** Opening Information block **
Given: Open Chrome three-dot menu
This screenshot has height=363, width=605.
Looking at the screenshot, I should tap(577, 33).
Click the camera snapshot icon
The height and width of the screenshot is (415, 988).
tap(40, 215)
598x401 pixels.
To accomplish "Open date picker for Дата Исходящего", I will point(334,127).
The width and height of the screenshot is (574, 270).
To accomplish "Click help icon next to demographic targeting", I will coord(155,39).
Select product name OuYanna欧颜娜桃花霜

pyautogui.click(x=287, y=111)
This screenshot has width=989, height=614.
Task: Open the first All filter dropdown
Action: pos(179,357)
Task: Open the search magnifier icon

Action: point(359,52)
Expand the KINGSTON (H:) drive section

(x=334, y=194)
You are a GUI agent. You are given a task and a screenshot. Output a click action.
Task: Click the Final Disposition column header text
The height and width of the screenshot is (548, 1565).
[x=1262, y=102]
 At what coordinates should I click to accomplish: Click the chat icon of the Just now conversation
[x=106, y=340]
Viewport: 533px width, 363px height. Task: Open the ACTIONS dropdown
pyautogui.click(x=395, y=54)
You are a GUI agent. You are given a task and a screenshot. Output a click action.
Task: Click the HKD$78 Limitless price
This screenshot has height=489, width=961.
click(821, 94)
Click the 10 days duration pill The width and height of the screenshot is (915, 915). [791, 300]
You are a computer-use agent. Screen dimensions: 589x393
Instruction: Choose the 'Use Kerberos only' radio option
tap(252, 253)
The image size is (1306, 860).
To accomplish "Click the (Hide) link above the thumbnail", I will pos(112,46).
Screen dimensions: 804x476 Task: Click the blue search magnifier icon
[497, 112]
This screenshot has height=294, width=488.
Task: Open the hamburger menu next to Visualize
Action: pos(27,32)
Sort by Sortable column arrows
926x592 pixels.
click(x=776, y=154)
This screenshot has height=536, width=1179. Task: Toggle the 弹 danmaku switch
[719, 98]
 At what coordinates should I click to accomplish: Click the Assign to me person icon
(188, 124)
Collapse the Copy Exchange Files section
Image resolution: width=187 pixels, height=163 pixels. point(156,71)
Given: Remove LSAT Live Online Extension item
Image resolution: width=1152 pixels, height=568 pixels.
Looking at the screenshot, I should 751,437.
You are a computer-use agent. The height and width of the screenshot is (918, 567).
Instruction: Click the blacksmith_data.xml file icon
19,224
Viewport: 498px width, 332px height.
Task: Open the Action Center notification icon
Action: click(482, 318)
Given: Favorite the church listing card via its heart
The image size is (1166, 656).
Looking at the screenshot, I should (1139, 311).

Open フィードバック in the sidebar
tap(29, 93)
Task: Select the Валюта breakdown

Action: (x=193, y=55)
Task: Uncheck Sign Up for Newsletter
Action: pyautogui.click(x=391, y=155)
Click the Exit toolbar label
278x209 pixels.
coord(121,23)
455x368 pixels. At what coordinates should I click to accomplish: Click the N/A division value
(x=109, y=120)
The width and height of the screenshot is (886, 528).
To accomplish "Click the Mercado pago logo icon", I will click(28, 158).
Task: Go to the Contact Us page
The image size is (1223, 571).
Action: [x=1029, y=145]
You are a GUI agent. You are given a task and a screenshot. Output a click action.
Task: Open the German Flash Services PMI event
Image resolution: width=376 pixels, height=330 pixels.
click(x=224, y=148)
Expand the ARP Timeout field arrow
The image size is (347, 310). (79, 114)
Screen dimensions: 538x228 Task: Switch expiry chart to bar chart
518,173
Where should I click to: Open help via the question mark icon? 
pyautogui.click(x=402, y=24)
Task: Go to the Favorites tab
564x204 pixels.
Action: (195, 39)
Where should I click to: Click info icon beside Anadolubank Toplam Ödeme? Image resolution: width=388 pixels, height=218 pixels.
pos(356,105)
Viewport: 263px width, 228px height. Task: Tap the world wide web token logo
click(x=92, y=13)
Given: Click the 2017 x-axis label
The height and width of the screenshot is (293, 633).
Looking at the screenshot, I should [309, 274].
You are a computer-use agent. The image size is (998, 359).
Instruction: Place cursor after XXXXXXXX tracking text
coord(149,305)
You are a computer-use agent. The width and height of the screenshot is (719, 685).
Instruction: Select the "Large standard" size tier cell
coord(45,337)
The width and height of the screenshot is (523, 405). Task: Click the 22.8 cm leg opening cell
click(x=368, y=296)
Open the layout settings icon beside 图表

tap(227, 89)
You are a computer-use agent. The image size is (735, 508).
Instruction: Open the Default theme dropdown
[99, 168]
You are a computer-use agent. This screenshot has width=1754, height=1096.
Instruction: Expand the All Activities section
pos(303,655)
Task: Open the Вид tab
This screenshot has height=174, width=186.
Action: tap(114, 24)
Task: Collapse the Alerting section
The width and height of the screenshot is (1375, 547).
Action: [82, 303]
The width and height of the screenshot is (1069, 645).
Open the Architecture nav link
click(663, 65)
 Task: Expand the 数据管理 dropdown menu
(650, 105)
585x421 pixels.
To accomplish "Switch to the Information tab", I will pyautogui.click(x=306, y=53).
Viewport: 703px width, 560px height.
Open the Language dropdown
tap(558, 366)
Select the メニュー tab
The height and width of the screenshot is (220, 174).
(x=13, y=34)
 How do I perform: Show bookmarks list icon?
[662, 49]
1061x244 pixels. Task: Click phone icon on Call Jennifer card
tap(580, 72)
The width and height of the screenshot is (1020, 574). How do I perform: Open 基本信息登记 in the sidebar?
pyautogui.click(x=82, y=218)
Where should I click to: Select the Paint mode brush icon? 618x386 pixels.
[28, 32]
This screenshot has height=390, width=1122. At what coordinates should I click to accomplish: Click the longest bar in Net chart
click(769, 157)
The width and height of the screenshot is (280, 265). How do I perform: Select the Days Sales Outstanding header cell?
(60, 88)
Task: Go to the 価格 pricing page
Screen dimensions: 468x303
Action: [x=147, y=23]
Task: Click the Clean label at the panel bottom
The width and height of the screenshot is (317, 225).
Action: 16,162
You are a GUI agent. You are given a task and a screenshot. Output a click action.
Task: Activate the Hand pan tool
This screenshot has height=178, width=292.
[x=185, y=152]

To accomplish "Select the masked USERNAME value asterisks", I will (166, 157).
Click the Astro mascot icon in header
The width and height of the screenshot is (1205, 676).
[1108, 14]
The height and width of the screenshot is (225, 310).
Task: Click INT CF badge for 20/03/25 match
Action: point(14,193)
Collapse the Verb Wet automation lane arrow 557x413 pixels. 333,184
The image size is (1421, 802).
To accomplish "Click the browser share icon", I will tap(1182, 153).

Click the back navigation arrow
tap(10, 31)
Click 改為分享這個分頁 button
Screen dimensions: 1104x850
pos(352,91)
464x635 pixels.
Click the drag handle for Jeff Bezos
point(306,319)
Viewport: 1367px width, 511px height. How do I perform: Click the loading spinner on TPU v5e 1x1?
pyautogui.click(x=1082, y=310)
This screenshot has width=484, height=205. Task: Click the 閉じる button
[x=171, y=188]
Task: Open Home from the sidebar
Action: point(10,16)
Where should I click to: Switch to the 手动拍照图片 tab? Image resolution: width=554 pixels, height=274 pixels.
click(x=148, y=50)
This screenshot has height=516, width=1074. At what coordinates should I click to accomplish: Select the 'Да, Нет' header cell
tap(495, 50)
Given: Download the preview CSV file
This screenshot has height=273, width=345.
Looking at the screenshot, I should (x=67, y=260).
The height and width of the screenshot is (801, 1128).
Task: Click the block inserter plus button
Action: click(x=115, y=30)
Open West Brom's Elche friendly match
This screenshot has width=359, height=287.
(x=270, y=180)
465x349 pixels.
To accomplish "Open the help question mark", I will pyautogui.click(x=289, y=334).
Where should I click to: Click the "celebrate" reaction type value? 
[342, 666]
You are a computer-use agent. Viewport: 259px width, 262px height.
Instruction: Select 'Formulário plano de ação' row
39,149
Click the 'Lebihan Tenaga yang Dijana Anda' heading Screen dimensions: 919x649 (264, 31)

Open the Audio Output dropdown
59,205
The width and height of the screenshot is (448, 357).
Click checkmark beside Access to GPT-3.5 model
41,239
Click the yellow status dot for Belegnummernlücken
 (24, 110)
** Closing Information block **
**What this task involves:** Search the material for the string "page" and show every line that has it.

**Answer for the task:**
Task: Go to the Contact Us page
Task: Go to the 価格 pricing page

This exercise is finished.